The Companies Act 2006, which received Royal Assent in November 2006, is an important piece of new law. At 1,300 sections, the Act is the longest ever to pass through Parliament. It has been a long time in the making and, as it will not be fully in force until October 2008, it will be a long time coming into effect. But is there a danger that companies could suffer 2006 Act burnout or alternatively just lose interest in it altogether?

Not the end of the story

The new Act certainly is a gargantuan piece of legislation. But even with 760 pages, 1,300 sections and 16 schedules this is by no means the end of the story. Next year will see the publication of non-statutory guidance, transitional provisions and a plethora of secondary legislation needed to add detail to the bare bones of the Act.

Trade and Industry Secretary Alistair Darling is reported as being adamant that the new Act is the end of the road, so far as the reform of company law is concerned. But so many amendments were pushed through in the latter stages of the Parlimentory process that further work to tie up loose ends is inevitable.

Coming into force in 2006, 2007 and 2008…

A very limited number of parts of the Act will be brought into force at an early stage, including those relating to the Takeovers and Transparency Directives (in order to meet EU deadlines). At the beginning of November 2006, Lord Sainsbury confirmed that provisions oncompany communications with shareholders would be introduced in January 2007 and that there would be further consultation in February 2007 on detailed implementation plans.

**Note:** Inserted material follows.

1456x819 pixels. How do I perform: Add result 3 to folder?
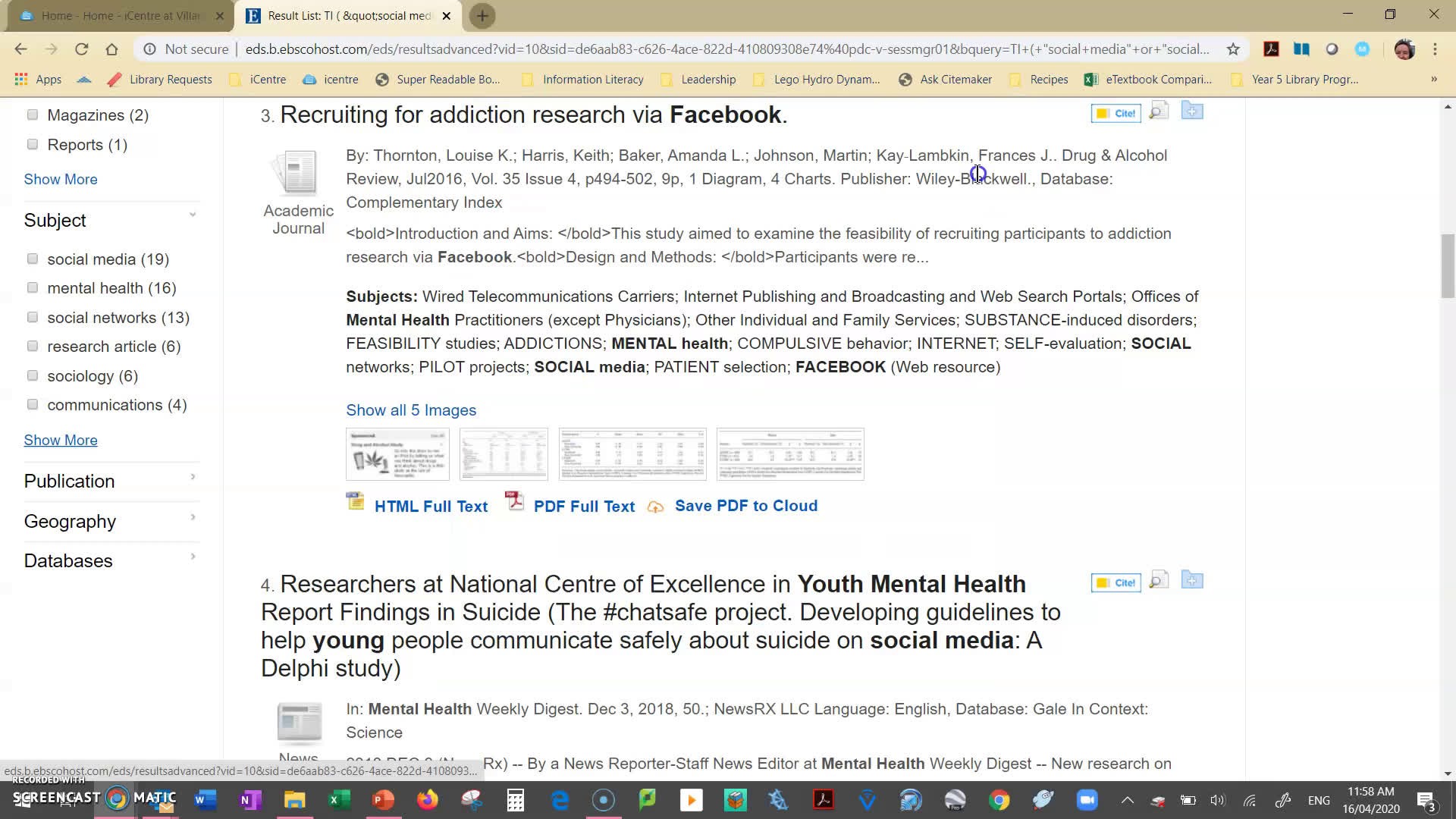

The Government intends to commence all parts of the Act by October 2008, but at the moment it is not apparent whether that means that the bulk of it will come into effect on 1 October 2008 or whether provisions will be drip fed before then. Nor is there any clear indication when some of the more hotly-debated provisions, such as codification of directors' duties and the new derivative claims procedure, will come into force. Company lawyers all remember the horror of the last big piece of company legislation, the 1989 Companies Act, which was introduced in dribs and drabs over a period of time and eventually ran out of steam, with many of its parts never becoming law. Let’s hope the 2006 Act does not suffer a similar fate.

Key changes

The key changes to be introduced by the Act affecting all companies are:

  • the introduction of a statutory statement of directors’ duties;
  •  protections against disclosure of directors’ and shareholders’ home addresses;
  •  the introduction of a new procedure for members to bring claims against directors on behalf of the company;
  •  a simplified form of company constitutional document; and
  • a new power for companies, subject to shareholder approval, to agree to limit their auditor’s liability.

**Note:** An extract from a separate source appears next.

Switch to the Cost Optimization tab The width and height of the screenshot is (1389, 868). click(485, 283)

Private companies will benefit from:

  • more straightforward provisions on accounts;
  • shorter, simpler default constitution;
  • no requirement to have a company secretary or hold an AGM;
  • easier use of written resolutions for taking decisions;
  • abolition of the prohibition on financial assistance for the purchase of a company’s own shares; and
  • simpler rules on share capital.

Provisions affecting public companies include: 

  •  new model constitution;
  •  electronic communication with shareholders as the default position (subject to approval);
  •  a requirement to send information to indirect shareholders upon request;
  • extended reporting in the business review, including disclosure of information about supply chains; and
  • new requirements on disclosure of major shareholdings by investors under the Transparency Directive.

Size may be off-putting

The new Act is supposed to be one third purely restatement of existing laws, one third almost restatement of existing laws (but just put in simpler language) and one third genuinely new law. So although there is a lot that is familiar, there is a substantial amount of new material to get to grips with. The sheer size of the new Act could be off-putting to many companies and small businesses already feeling overburdened by regulation and red tape. They may be unable to muster the energy to make the most of its benefits.

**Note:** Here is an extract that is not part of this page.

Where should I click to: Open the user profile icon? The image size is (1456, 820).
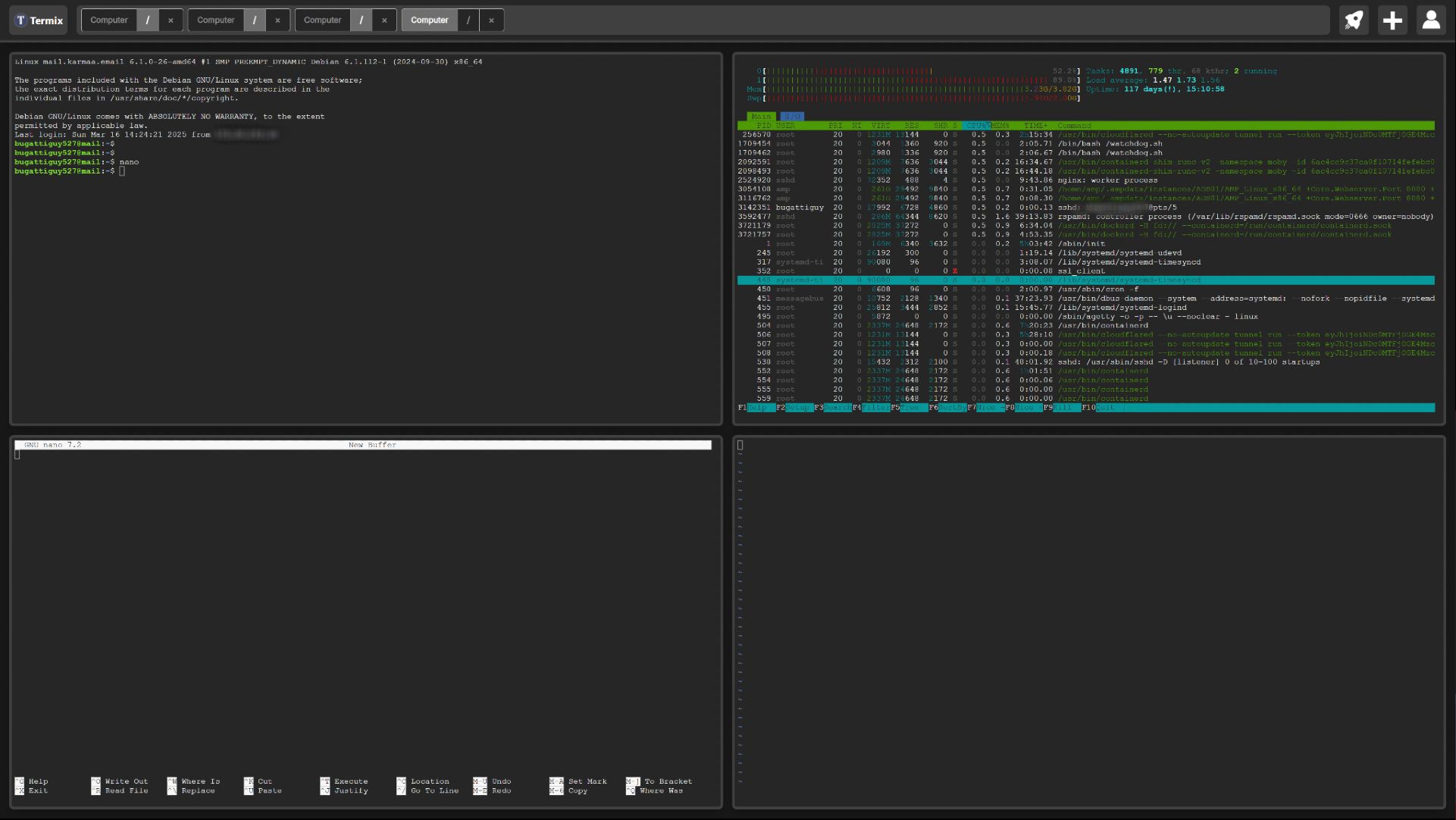[x=1432, y=20]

Will cost savings materialise?

It is worth bearing in mind what the DTI says about the savings it hopes will be made by UK plc under the new regime. The stated aim is that the Act should make an important contribution to a "better regulation agenda" and represent a significant step forward in ensuring that company law remains up to date, flexible and accessible for everyone who uses it. The DTI estimates that businesses will benefit to the tune of around £250 million a year including an annual £100 million benefit for small companies. But the reality might be rather different.

Whereas the Government claims familiarisation costs are not expected to be significant, it is doubtful whether this is correct. For example, whilst some costs of training and familiarisation will be borne by advisers, to some extent they will also be passed on to clients. Industry commentators have voiced concerns about this, particularly in relation to the new provisions on directors’ duties which are likely to result in new uncertainty, increased legal costs and additional bureaucracy.

So what next?

It’s certainly not full steam ahead at this stage, simply because a lot of fine detail needs to be settled before proper action can be taken, but all companies will be affected when the Act comes into force. There is no avoiding the fact that companies will have to tackle the changes in policy and procedure that will be required.